As Áreas Protegidas são criadas para garantir a sobrevivência de todas as espécies de animais e plantas, a chamada biodiversidade, e também para proteger locais de grande beleza cênica, como montanhas, serras, cachoeiras, canyons, rios ou lagos. Além de permitir a sobrevivência dos animais e plantas, essas áreas contribuem para regular o clima, abastecer os mananciais de água e proporcionar qualidade de vida às populações humanas. No Brasil, existem dois tipos de áreas protegidas: as públicas e as privadas ou particulares.
Existem áreas protegidas particulares devido à impossibilidade de criação de reservas públicas em todos os lugares e também porque existem certas áreas que devem sempre ser protegidas independentemente de sua localização, como por exemplo as margens de rios, nascentes e topos de morros. Nesse sentido, os dois tipos de áreas protegidas são complementares.
As áreas protegidas públicas são chamadas de unidades de conservação e são divididas em diferentes categorias, de acordo com seus objetivos. As categorias e os objetivos estão definidos na Lei nº 9.985, de 18-07-2000, que instituiu o Sistema Nacional de Unidades de Conservação (SNUC).
Parque Municipal Mata Atlântica em Atalanta.
Entre os objetivos, destacam-se: a manutenção da diversidade biológica e dos recursos genéticos; a proteção das espécies ameaçadas de extinção; a preservação e restauração da diversidade de ecossistemas naturais e degradados; a promoção do desenvolvimento sustentável a partir dos recursos naturais; a valorização econômica e social da diversidade biológica; a proteção de paisagens naturais pouco alteradas e de notável beleza cênica; a proteção e recuperação dos recursos hídricos; a promoção da educação ambiental e do ecoturismo; o incentivo à pesquisa científica; e a proteção dos recursos naturais necessários à sobrevivência das populações tradicionais.

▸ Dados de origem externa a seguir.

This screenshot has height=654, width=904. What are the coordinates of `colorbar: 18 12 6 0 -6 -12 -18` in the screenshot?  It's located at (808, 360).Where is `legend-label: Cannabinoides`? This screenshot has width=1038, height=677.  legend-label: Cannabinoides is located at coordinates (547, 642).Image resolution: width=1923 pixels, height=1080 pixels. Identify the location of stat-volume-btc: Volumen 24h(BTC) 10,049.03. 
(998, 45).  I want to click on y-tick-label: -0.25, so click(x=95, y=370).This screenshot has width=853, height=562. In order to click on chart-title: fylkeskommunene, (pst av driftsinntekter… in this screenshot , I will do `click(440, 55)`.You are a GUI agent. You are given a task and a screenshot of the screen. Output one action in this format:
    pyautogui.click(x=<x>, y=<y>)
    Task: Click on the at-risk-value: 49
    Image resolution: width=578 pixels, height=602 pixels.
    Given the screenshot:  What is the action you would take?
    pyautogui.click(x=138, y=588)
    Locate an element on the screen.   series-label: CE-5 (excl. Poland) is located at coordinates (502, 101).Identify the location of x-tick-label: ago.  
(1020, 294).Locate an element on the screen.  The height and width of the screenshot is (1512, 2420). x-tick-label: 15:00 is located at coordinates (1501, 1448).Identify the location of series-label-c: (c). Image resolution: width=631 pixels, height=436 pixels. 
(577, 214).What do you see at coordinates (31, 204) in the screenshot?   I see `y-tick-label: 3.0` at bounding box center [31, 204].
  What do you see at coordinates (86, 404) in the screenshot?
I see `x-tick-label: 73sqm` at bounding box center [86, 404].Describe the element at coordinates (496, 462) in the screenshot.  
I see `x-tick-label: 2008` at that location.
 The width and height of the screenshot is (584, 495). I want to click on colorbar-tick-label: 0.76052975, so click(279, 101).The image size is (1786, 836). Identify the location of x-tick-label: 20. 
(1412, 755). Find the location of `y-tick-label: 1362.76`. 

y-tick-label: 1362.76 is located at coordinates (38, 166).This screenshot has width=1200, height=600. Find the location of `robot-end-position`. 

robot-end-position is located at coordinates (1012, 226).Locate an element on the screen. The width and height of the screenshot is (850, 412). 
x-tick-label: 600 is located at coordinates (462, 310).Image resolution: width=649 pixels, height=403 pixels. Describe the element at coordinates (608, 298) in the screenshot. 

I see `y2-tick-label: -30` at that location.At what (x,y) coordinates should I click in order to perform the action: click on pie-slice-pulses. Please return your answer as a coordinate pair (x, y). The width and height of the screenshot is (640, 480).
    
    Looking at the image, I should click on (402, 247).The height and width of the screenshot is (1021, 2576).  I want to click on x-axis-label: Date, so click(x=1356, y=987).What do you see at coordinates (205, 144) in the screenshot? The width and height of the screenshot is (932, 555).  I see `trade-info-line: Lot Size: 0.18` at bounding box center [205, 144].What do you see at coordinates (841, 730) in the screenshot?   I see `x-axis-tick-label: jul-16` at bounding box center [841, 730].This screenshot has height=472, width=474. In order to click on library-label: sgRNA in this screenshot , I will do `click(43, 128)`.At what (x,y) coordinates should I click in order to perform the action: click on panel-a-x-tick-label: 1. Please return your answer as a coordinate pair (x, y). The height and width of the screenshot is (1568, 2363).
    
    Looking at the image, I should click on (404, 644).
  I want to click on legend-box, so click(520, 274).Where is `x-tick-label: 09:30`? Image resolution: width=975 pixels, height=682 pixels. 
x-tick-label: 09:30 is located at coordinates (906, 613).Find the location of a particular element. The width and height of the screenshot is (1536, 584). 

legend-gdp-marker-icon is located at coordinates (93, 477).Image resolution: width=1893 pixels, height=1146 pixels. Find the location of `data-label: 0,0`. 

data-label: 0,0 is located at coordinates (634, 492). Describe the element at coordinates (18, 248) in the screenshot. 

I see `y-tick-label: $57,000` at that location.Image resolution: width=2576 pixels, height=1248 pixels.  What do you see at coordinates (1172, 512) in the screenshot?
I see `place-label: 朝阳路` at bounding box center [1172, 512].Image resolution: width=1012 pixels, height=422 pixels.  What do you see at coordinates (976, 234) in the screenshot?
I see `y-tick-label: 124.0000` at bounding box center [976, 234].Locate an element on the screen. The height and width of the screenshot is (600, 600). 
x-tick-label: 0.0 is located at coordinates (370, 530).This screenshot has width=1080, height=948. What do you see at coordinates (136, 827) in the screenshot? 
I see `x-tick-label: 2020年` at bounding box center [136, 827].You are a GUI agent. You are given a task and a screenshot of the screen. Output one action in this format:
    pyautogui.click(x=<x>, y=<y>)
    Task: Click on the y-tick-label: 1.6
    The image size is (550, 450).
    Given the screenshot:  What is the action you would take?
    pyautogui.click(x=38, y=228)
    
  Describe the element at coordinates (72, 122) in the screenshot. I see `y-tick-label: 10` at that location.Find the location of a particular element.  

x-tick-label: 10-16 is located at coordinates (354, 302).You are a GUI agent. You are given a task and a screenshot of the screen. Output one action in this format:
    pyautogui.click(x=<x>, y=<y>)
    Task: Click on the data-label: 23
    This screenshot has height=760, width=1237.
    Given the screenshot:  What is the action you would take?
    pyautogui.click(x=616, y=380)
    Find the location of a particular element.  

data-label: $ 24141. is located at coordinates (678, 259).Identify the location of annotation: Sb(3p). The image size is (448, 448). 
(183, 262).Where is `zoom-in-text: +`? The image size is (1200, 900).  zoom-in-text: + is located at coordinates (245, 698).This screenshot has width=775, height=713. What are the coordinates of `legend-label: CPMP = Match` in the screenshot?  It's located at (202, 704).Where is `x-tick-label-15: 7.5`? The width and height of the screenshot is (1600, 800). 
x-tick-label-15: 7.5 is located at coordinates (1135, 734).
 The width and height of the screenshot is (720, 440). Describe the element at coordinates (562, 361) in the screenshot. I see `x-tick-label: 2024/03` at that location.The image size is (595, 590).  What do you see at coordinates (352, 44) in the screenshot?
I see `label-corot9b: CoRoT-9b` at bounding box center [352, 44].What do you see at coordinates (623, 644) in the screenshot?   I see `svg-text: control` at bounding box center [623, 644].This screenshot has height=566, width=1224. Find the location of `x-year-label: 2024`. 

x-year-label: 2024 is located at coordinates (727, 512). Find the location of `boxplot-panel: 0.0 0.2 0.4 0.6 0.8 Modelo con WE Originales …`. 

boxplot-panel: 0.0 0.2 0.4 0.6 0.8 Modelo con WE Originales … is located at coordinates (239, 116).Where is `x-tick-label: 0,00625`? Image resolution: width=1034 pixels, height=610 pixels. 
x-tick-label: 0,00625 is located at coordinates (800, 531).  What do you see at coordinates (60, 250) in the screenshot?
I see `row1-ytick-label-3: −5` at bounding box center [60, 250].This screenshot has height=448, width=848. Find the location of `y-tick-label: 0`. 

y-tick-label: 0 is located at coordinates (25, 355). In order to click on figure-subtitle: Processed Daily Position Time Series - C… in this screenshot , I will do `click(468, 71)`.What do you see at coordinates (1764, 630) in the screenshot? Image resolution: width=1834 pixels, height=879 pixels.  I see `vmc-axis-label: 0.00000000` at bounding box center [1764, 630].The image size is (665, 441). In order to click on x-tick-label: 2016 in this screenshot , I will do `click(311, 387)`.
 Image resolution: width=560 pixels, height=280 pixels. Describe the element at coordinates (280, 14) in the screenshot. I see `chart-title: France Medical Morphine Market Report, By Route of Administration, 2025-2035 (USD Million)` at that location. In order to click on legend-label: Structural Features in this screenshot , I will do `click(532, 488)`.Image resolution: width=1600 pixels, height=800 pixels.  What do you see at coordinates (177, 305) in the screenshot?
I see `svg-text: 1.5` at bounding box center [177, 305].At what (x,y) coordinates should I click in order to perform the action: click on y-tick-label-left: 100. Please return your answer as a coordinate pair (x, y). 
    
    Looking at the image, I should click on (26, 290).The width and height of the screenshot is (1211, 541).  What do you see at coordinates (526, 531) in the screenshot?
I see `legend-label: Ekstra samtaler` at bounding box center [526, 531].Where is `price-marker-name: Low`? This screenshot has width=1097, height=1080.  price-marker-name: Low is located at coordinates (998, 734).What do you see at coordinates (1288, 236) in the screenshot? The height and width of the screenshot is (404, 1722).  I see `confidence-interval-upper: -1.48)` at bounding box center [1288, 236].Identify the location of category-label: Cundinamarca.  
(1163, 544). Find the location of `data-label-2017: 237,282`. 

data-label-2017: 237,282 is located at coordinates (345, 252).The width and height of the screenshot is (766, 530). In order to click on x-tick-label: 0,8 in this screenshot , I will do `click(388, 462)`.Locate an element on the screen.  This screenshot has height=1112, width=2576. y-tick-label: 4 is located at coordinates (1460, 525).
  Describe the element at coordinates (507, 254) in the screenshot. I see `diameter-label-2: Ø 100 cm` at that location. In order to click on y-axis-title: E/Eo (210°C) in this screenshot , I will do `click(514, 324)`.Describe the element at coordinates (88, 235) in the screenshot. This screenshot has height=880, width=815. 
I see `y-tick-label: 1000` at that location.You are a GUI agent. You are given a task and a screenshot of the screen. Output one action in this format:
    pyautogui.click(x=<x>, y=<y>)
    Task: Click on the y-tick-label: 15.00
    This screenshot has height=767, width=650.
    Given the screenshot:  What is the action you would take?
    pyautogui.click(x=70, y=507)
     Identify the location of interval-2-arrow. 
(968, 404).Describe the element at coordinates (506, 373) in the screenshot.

A Lei do Sistema Nacional de Unidades de Conservação (SNUC) instituiu duas categorias de unidades de conservação: Unidades de Proteção Integral e Unidades de Uso Sustentável.
O Parque Estadual da Pedra Furada é um exemplo de Unidade de Proteção Integral.
Entende-se por proteção integral a manutenção dos ecossistemas livres de alterações causadas por interferência humana, admitindo apenas o uso indireto dos seus atributos naturais. Nesse grupo incluem-se as Estações Ecológicas, Reservas Biológicas, Parques Nacionais, Monumentos Naturais e Refúgios de Vida Silvestre.
Entende-se como uso sustentável a exploração do ambiente de maneira a garantir a perenidade dos recursos ambientais renováveis e dos processos ecológicos, mantendo a biodiversidade e os demais atributos ecológicos, de forma socialmente justa e economicamente viável. Nesse grupo estão as Áreas de Proteção Ambiental (APA), Áreas de Relevante Interesse Ecológico (ARIE), Florestas Nacionais (FLONA), Reservas Extrativistas (RESEX), Reservas de Fauna e Reservas de Desenvolvimento Sustentável.
A Arie - Área de Relevante Interesse Ecológico - da Serra da Abelha é uma das Unidades de Uso Sustentável do Estado de Santa Catarina.
A criação de unidades de conservação é uma ferramenta muito importante para a conservação da biodiversidade. Apesar disso, um percentual ainda muito pequeno da Mata Atlântica está sob essa proteção.